For each line of the listing that includes the word "dimensions", show the whole line.

→ GIVEN ENTRIES

++++++++++++++++++++

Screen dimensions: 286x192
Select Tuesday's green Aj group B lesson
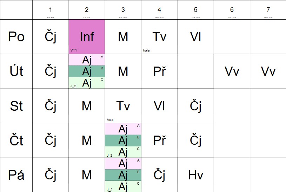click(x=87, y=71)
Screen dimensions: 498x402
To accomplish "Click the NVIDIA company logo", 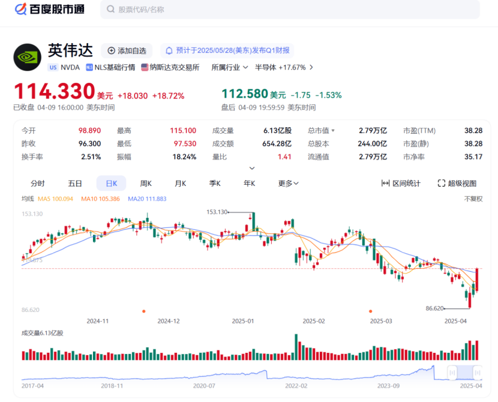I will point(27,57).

++++++++++++++++++++

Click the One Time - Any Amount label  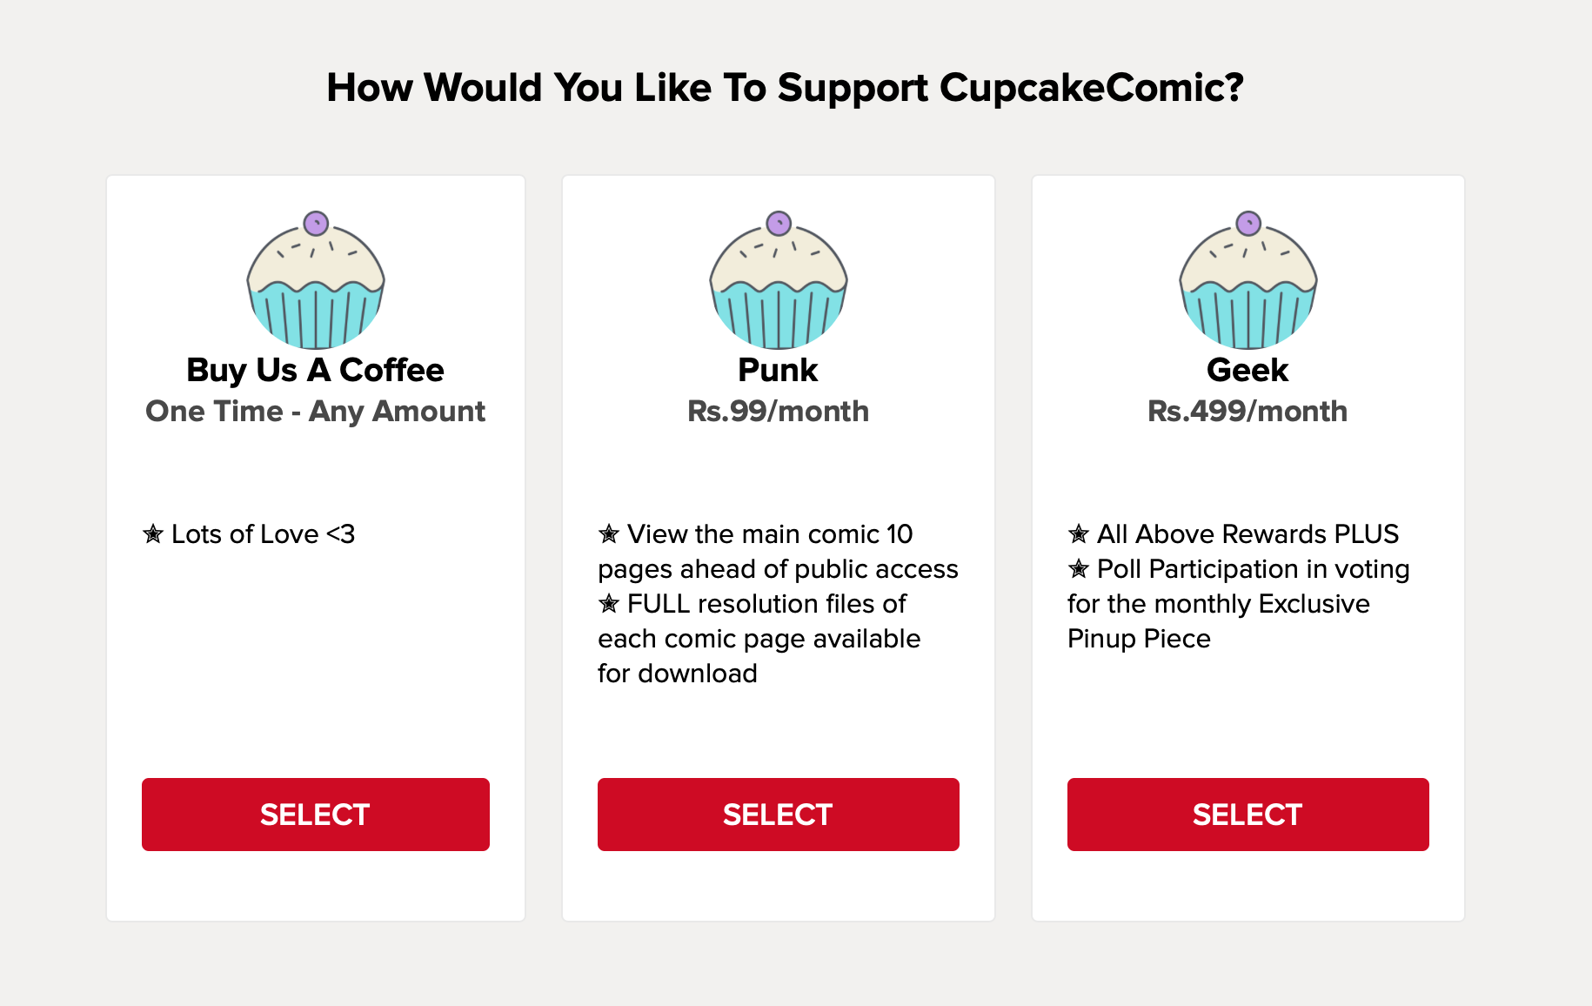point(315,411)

++++++++++++++++++++

→ RESULT OF THE EXERCISE
Screen dimensions: 286x192
Screen dimensions: 498x402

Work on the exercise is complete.